Lucius nodded. Not willingly, he was fond of those people, too. In his long decades on this coast, he had come to admire a frontier grit, a wry integrity born of endurance, a cranky generosity and hard-grudged decency in the Bay people, including some who had been present in the crowd which killed Ed Watson, and some who harassed the Harden family later on.
“The Fish Wars was still going strong when me ’n’ Roark was growin up,” Whidden was saying. “One time Old Man Walker Carr come in off Lost Man’s Key and set his nets. He had his gun with him. The very first night, Earl Harden come up on him out of the dark. ‘What’s the matter with you, old man, never seen our sign?’ So Walker said, ‘I thought I’d help you fellers catch a fish.’ Earl hollers out, ‘We don’t allow nobody fishin in this territory! If I was you, I’d head on home right about now!’ Old Man Carr put his gun up in Earl’s face. He said, ‘I come here to make my livin, Mister, mind my own business, and I don’t know of any law which says I can’t fish any damn place I please.’ And Earl said, ‘Look here, Walker, let’s you and me get along!’ I guess Uncle Earl liked that old man’s style, because the Hardens never bothered him no more.” Sally yelled out, “Too bad he didn’t shoot him.” And Harden nodded. “It was Carrs and their Brown kin who give the Hardens so much trouble later on.”
The Cracker Belle was the lone boat on this empty coast. Passing north of Mormon Key, she neared the stilt-root mangrove islets that camouflaged the broken delta at the mouth of Chatham River. What Papa had liked best about his river was this hidden entrance. The deep and narrow channel sluicing through the islets was all but concealed from the Gulf, so that any stranger unfamiliar with this coast would pass right by the mouth and never see it.
“Dead reckoning,” Harden muttered, cutting her speed. “Got to go by your old bearings, your old courses, listen to what’s under your propeller. Used to be markers, but I reckon them terrible moonshiners and smugglers ripped ’em out.” He had to grin. “Come in off the Gulf at night, hit this narrow channel at high speed, and any law that tried to follow ’em, lookin for markers, would go buckin aground up on a flat or tear out the bottom of their boat on one them orster bars.”
“You suppose any of those smugglers might answer to the name of Brown or Daniels?” Sally inquired. “Used to be one by the name of Harden, I know that much.”
Harden laughed. “Might come across one-two Danielses, Sal, now that you mention it. I don’t know about no Browns unless you would count them few that went to jail.”
“The cargo changes, but the smuggling sure don’t!” Andy reflected. “It’s been a way of life here on this coast since pirate times, and Spanish times—since white men first showed up on the horizon! My uncle Dan and my uncle Lloyd, they was both rum runners, and Old Man Nick Santini done plenty of night work out of Estero Bay, there at Fort Myers Beach.”
“Is that the man Mister Colonel’s father—?”
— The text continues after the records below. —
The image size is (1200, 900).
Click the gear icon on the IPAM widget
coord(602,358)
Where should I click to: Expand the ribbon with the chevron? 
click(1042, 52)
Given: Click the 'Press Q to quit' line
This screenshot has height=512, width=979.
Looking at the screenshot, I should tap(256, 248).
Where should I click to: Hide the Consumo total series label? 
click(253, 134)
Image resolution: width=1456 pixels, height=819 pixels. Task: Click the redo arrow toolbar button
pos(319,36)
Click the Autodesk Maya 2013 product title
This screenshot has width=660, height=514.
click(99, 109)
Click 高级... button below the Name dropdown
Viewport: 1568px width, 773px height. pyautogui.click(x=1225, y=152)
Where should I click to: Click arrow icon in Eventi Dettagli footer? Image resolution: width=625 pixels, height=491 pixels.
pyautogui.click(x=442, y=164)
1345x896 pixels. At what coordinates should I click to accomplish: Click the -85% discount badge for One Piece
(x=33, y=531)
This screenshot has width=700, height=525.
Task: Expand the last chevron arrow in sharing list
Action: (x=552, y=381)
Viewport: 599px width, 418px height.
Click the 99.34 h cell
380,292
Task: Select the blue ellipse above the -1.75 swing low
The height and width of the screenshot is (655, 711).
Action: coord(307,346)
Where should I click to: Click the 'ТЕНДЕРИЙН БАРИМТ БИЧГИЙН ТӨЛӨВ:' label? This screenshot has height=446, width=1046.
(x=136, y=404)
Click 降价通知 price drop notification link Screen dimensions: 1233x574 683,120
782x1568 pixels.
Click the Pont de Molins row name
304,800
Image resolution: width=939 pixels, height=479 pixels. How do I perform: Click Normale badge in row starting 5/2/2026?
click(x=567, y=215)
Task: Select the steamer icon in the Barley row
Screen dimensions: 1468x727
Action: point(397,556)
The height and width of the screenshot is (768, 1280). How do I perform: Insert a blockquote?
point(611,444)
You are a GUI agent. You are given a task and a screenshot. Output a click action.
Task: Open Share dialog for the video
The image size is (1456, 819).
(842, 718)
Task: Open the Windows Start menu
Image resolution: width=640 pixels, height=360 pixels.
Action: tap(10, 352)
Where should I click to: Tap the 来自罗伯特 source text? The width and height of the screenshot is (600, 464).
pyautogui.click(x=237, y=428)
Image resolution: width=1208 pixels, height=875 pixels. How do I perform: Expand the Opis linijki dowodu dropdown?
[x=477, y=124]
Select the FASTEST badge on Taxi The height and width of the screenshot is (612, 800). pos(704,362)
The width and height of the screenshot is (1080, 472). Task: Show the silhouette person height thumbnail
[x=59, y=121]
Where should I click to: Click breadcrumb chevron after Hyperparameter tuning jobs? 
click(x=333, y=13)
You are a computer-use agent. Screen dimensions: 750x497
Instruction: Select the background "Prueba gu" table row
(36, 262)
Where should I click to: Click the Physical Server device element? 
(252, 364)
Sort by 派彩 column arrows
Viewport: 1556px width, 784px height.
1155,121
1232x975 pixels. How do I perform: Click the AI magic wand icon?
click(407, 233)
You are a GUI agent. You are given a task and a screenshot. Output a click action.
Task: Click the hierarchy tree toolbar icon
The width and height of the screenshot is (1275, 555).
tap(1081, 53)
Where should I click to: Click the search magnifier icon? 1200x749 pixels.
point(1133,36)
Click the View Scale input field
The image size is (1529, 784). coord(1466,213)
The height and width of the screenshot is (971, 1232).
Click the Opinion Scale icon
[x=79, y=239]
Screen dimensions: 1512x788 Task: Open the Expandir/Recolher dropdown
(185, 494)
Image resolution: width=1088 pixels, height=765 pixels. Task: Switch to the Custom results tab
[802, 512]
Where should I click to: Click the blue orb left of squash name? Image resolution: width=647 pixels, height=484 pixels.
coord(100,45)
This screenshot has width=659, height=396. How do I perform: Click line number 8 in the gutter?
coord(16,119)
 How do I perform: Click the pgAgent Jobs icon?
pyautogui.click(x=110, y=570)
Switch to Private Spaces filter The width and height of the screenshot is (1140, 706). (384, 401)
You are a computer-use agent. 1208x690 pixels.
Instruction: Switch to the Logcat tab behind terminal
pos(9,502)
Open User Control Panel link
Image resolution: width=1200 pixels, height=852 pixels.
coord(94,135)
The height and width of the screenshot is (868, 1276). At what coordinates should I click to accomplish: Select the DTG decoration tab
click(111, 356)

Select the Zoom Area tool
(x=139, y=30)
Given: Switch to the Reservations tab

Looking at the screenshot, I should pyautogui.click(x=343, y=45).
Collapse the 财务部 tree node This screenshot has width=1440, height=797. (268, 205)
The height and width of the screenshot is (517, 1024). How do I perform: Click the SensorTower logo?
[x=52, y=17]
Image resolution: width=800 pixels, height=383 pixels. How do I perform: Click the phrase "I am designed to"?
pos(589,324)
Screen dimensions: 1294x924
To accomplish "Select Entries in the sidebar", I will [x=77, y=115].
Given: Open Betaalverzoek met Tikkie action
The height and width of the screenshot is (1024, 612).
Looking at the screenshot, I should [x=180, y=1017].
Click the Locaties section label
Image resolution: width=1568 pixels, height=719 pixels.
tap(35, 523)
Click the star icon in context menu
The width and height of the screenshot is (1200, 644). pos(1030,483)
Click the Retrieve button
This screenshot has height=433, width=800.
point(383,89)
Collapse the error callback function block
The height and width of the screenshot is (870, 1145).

“His brother,” Lucius told her. He did not feel like explaining. The knifing of Adolphus Santini at Key West had been witnessed by a dozen men and could never be argued away, and it did no good to explain that it was but one of hundreds of near-fatal knifings on this coast, long since forgotten. What he would state in the biography was true, that there was no witness to any killing ever attributed to E. J. Watson, or no known witness, at any rate. He thought unwillingly of that “memoir” in Rob’s satchel. If Rob had died far away and long ago, as his family had supposed, the biography could make that claim without hesitation.
Inside the delta lay the mangrove archipelago of Storter Bay, where years ago the Storter boys liked to net mullet. In Chatham River, the incoming tide swelled upstream between the gleaming walls of thick-leaved seacoast trees, meeting and turning back upon itself the fresh flow from the Glades, and carrying the brackish mangrove fringe far back inland. By his own reckoning—elapsed time, shifts in boat speed and direction, scents of dry ground vegetation on the air—the blind man navigated the old river of his youth as intently as an eel nosing upstream, tracing the minerals and shifts of current toward the mouth of the home creek from which it first descended to the sea.
Where broken trees had stranded on a shoal, the thin bare branches dipped and beckoned, slapped by brown froth in the curl of the boat’s wake. Two miles above the river mouth, they neared the bar off the north bank where the bodies of the two men killed by Cox had nudged aground. The rotted cadavers had been too loose to take into the boats, so the clammers from Pavilion Key had rigged soft hitches to the remains of Green and Dutchy and towed them slowly out across the river. “Buried what was left of ’em up here a little ways on the south bank, longside of Hannah Smith,” the blind man finished. Asked how he knew where that place was, Andy supposed his father had shown him Hannah’s grave when the House family was living on the Bend, but he looked surprised by the questions, as if he had always known the answer in his sinew. Like fish and tides, human deaths and burials were in the grain of local knowledge—signs to mark the passing years and commemorate those corners of this silent landscape where old-time people had left small scars in the green and gone away again.